4. Qingdao Medical College, Qingdao University, Qingdao 266071, China.
- Publication Type:Journal Article
- Keywords:
Distant metastasis;
Enrichment analysis;
Lung adenocarcinoma;
Predictive efficacy;
miRNA signature
- MeSH:
Humans;
MicroRNAs/metabolism*;
Lung Neoplasms/diagnosis*;
Male;
Neoplasm Metastasis;
Female;
Gene Expression Regulation, Neoplastic;
Middle Aged;
Prognosis;
Gene Expression Profiling;
Aged;
Biomarkers, Tumor/genetics*
- From:
Chinese Journal of Lung Cancer
2024;27(12):919-930
- CountryChina
- Language:Chinese
-
Abstract:
BACKGROUND:Lung cancer represents the main cause of cancer-related deaths worldwide, and non-small cell lung cancer (NSCLC) is the most main subtype.

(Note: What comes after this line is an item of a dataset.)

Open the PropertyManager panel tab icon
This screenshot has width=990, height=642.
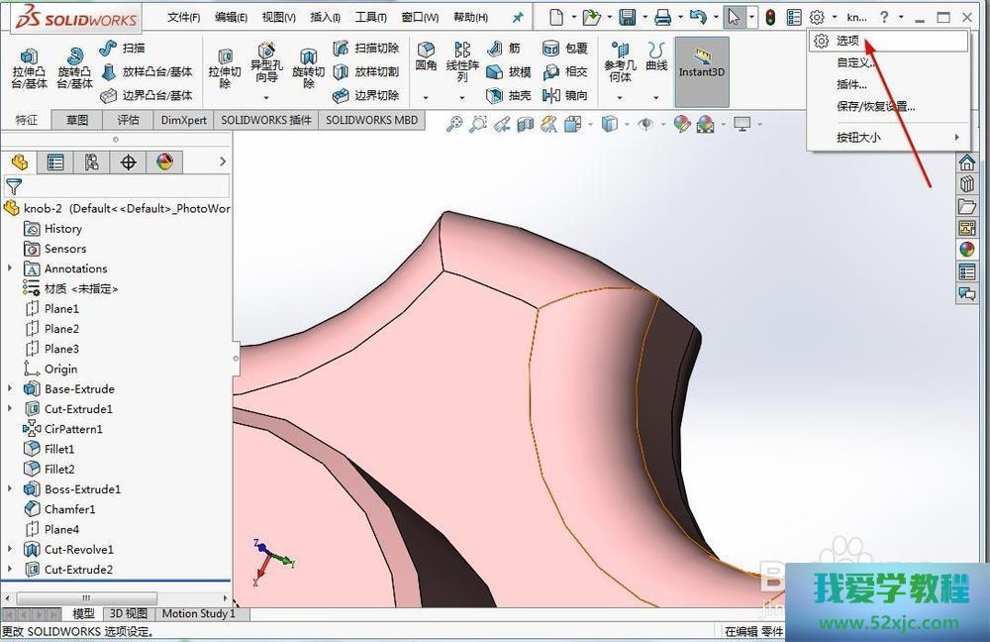(55, 162)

More than half of NSCLC patients have already developed distant metastasis (DM) at the time of diagnosis and have a poor prognosis. Therefore, it is necessary to find new biomarkers for predicting NSCLC DM in order to guide subsequent treatment and thus improve the prognosis of NSCLC patients. Numerous studies have shown that microRNAs (miRNAs) are abnormally expressed in lung cancer tissues and play an important role in tumorigenesis and progression. The aim of this study is to identify differentially expressed miRNAs in lung adenocarcinoma tissues with DM group compared to those with non-distant metastasis (NDM) group, and to construct a miRNA signature for predicting DM of lung adenocarcinoma.

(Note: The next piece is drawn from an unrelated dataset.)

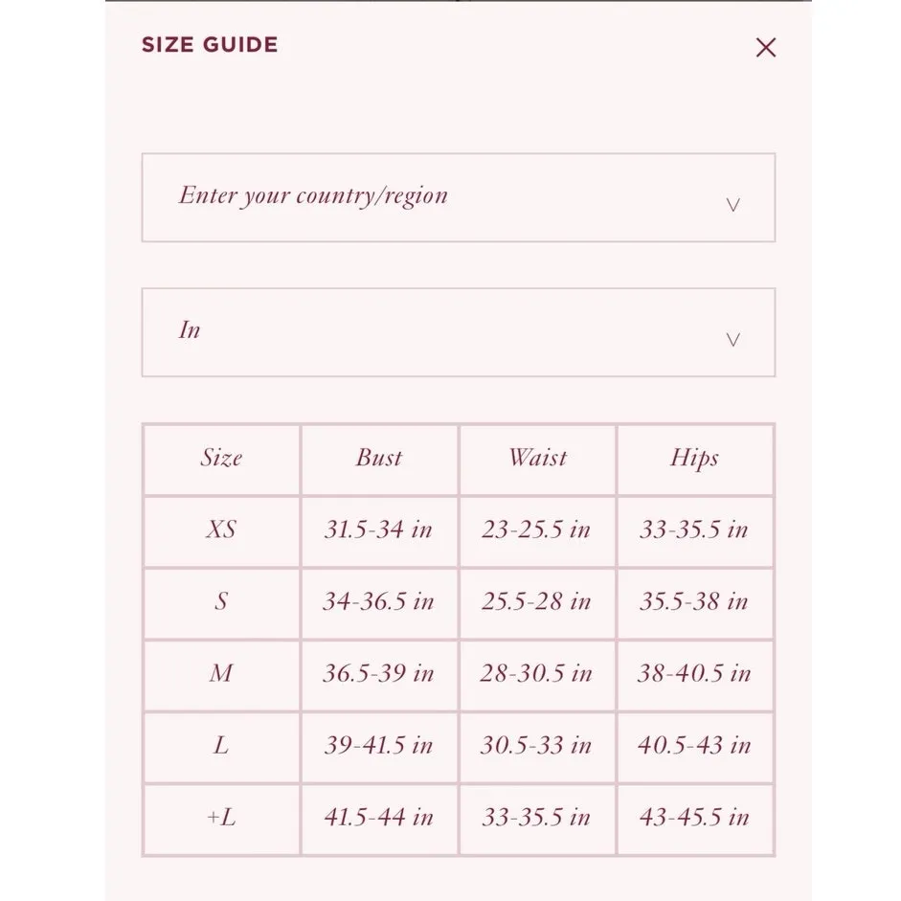Select the Bust column header
The image size is (901, 901).
pos(379,458)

METHODS:We first obtained miRNA and clinical data for patients with lung adenocarcinoma from The Cancer Genome Atlas (TCGA) database. Subsequently, bioinformatics analysis, which included different R packages, Kaplan-Meier analysis, receiver operating characteristic (ROC) curve, and a range of online analysis tools, was performed to analyze the data.

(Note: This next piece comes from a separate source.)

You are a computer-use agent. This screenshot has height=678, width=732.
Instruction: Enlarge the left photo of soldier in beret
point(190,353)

RESULTS:A total of 12 differentially expressed miRNAs were identified between the DM and NDM groups, and 8 miRNAs (miR-377-5p, miR-381-5p, miR-490-5p, miR-519d-5p, miR-3136-5p, miR-320e, miR-2355-5p, miR-6784-5p) were screened for constructing a miRNA signature. The efficacy of this miRNA signature in predicting DM was good with an area under the curve (AUC) of 0.831. Logistic regression analysis showed that this miRNA signature was an independent risk factor for DM of lung adenocarcinoma. Next, target genes of the eight miRNAs were predicted, and enrichment analysis showed that these target genes were enriched in a variety of pathways, including pathways in cancer, herpes simplex virus I infection, PI3K-Akt pathway, MAPK pathway, Ras pathway, etc. CONCLUSIONS: This miRNA signature has good efficacy in predicting DM of lung adenocarcinoma and has the potential to be a predictor of DM of lung adenocarcinoma.